Your support for our advertisers helps cover the cost of hosting, research, and maintenance of this FAQ
While it is possible to write conversion routines by inventing your own XML parser, it is not recommended except as an exercise for students of computing science. All major languages already have XML libraries that do all the heavy lifting of parsing (and validating, if needed).
However, you do need to know what's in the XML document before you start: there is no magic wand that will automatically deduce what things mean and where they are located in the file.
If you have been handed some unknown XML files out of the blue, you will need to go and find the creator or some documentation about them. The first 2–3 lines of the file (the Document Type Declaration) may hold a clue as to what type of XML they are. You may also need a copy of the DTD or Schema to which the files have been created, as it will contain the rules of structure, and may contain information about the data types of attributes.
The use of a utility or language designed for the task is strongly recommended. XSLT3 has all the facilities for handling XML built in from the start, and standalone processors are available for all platforms. Many XML editors have a copy of XSLT (XSLT3, hopefully) built in, so they offer an integrated development environment for editing and conversion. XSLT3 conversion can also run inside server packages like Apache Cocoon, and there are versions of at least two processors (Saxon-CE and Saxon-JS) which run in browsers.

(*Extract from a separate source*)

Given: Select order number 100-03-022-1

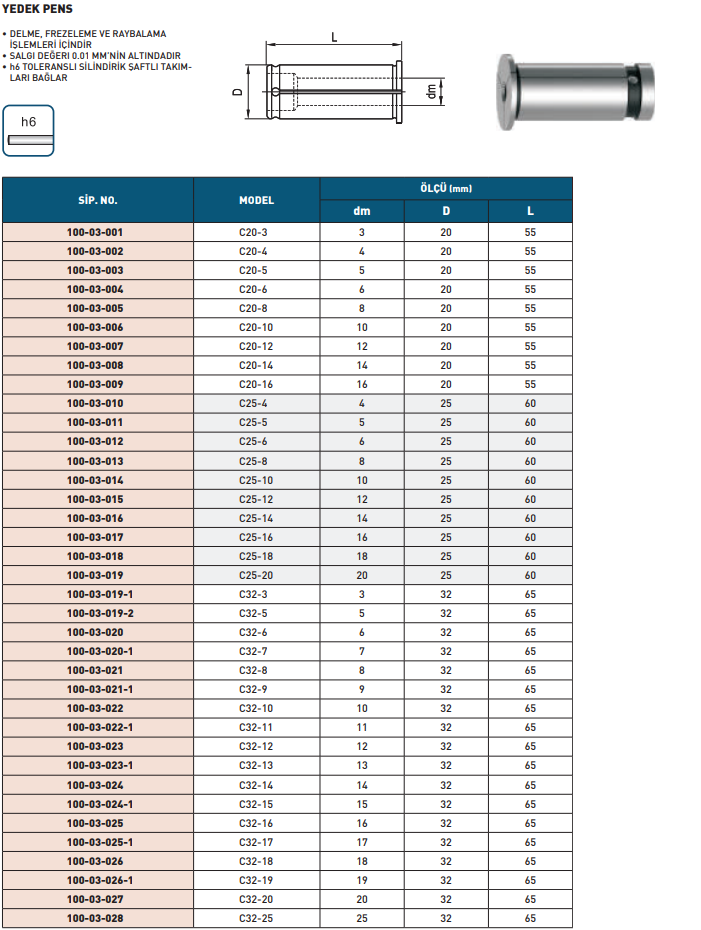Looking at the screenshot, I should pyautogui.click(x=97, y=727).
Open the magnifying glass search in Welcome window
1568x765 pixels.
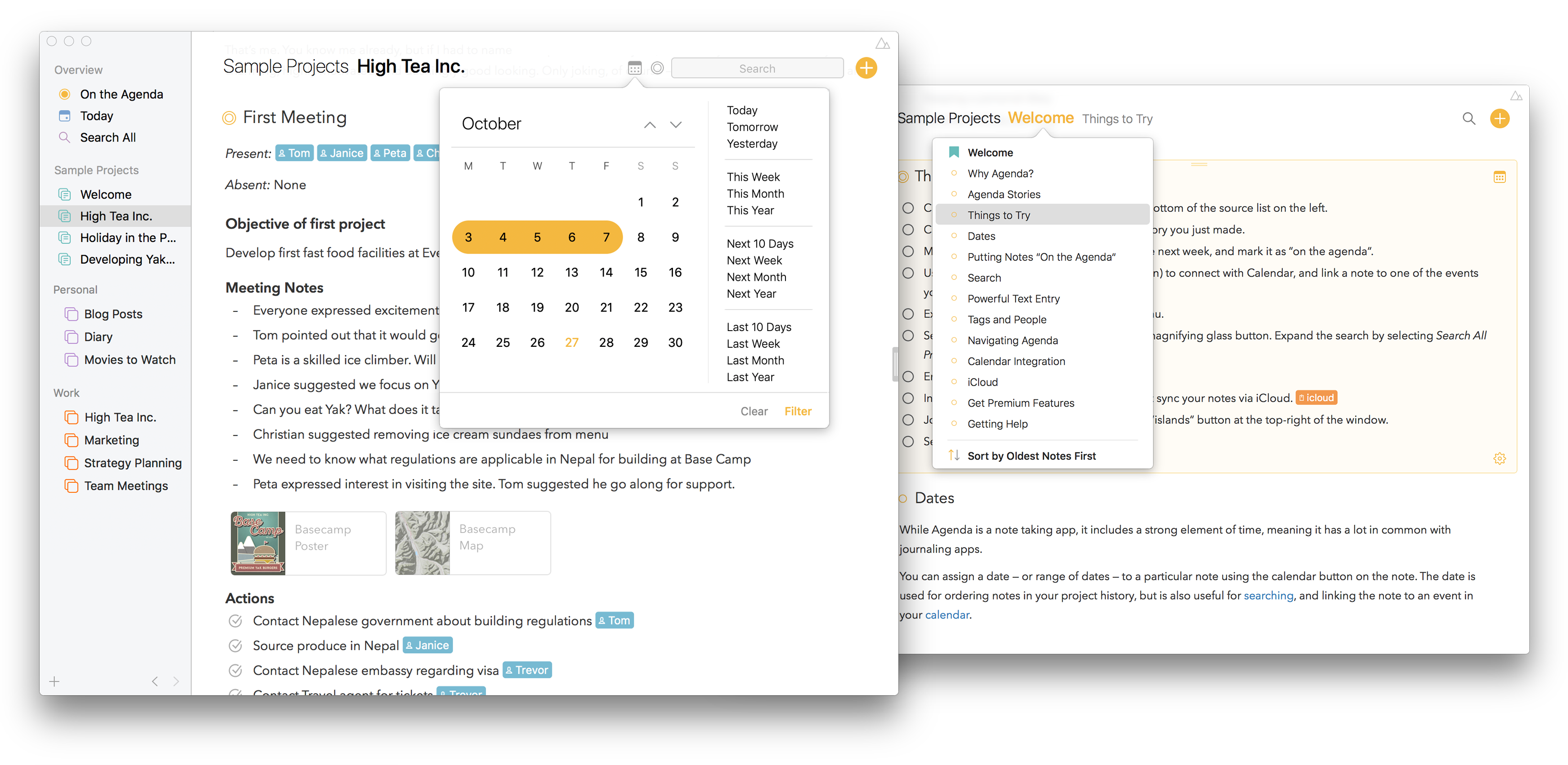click(1469, 119)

Other options for programmed conversion are:
Use an XML processing or pipelining package. XProc is an W3C Recommendation for pipelining, and XML Calabash is an Open Source implementation. There are others, some of which are commercial products which provide extensive document management, document database, and document conversion and editing functions, often as part of a much larger enterprise information solution, using XSLT3 or their own in-house systems. Two popular ones are MarkLogic and OmniMark.
For ‘data’ XML, you can use a conversion system that does not require writing code: Flexter and ReData are examples of conversion systems using a graphical interface for mapping source elements (XML) to target fields (several formats). While this approach is probably not appropriate for ‘document’ XML (books, articles, etc) it provides a useful method for data which is essentially tabular or rectangular in structure, as they can connect directly to your database.
Use a conventional compilable language. Java or C (or one of its many ++/♯ variants) would be common; Pascal, FORTRAN, or COBOL are rare these days, but XML libraries do exist for them). BASIC, anyone?
Use a scripting language. Perl, Python, Tcl, VBscript, or even Powershell are all popular, and XML libraries exist for them; the Python ones have an excellent reputation.
Combine XML utilities with standard shell command utilities. Here is an early example of an XML-to-CSV routine which uses onsgmls to parse and validate the document, expose the ESIS, and use awk to reformat it into CSV. Similar processes can be developed using the LTXML2 toolkit.
There are downloadable or web-based (sometimes free) programs claiming to be ‘easy’ XML converters. The editor would like to hear recommendations or warnings ⌣.
One factor to consider is if your application needs to ‘push’ the XML through the conversion process element by element (perhaps because much of it needs to be treated in a particular order); or if your application needs to ‘pull’ identifiable elements of the XML into the conversion process because only those elements are needed, or because the data is undergoing restructuring in the process. Most conversion systems can do either, or a mixture of both.
Rick Jelliffe writes:
Pull vs push
[…] it is also typical that in a pull-program, the structure of the input document is largely irrelevant: you just want to know how to address the information to want, and the input document tree could be rebalanced or rotated or sharded or differently arranged without any effect (apart from the addressing, which needs to be updated.)
However, with push programming, the structure of the input document is part of the information being represented. Change the structure (nesting and ordering) or represent attributes instead as elements, and you corrupt the information.
The process of converting XML to other formats is sometimes referred to as ‘down-converting’, as it may involve the unavoidable loss of information (usually metadata) when the target format simply doesn't have a way to represent it.